*Aim*. Extract every line of the records that contains the string "Viewport". Case counts.

## Start Data for this exercise

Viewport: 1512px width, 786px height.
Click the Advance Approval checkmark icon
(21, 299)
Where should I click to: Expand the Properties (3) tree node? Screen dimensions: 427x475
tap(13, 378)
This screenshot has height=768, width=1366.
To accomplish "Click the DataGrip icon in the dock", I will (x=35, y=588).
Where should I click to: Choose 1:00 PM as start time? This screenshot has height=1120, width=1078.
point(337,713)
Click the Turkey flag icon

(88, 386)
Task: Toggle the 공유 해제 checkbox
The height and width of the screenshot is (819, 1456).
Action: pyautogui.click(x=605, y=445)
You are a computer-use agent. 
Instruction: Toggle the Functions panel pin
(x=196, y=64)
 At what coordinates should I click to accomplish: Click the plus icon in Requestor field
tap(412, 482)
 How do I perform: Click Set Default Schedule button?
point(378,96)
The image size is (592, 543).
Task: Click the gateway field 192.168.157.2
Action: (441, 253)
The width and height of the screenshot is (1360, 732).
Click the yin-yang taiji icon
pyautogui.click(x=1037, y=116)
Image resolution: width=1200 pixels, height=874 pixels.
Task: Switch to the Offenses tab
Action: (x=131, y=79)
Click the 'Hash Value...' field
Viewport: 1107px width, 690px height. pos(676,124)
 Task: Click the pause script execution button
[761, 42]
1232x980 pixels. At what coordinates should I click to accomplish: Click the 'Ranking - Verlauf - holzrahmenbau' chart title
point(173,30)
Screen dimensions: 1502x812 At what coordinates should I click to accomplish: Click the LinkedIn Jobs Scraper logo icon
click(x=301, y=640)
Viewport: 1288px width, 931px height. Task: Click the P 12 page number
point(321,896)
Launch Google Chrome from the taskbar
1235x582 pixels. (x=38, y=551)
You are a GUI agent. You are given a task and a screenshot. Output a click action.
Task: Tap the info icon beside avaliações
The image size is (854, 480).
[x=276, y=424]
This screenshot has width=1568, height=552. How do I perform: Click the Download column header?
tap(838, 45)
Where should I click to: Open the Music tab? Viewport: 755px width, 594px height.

## End Data for this exercise

*In response*.
Viewport: 1512px width, 786px height.
Viewport: 1107px width, 690px height. pos(676,124)
Viewport: 1288px width, 931px height. Task: Click the P 12 page number
Where should I click to: Open the Music tab? Viewport: 755px width, 594px height.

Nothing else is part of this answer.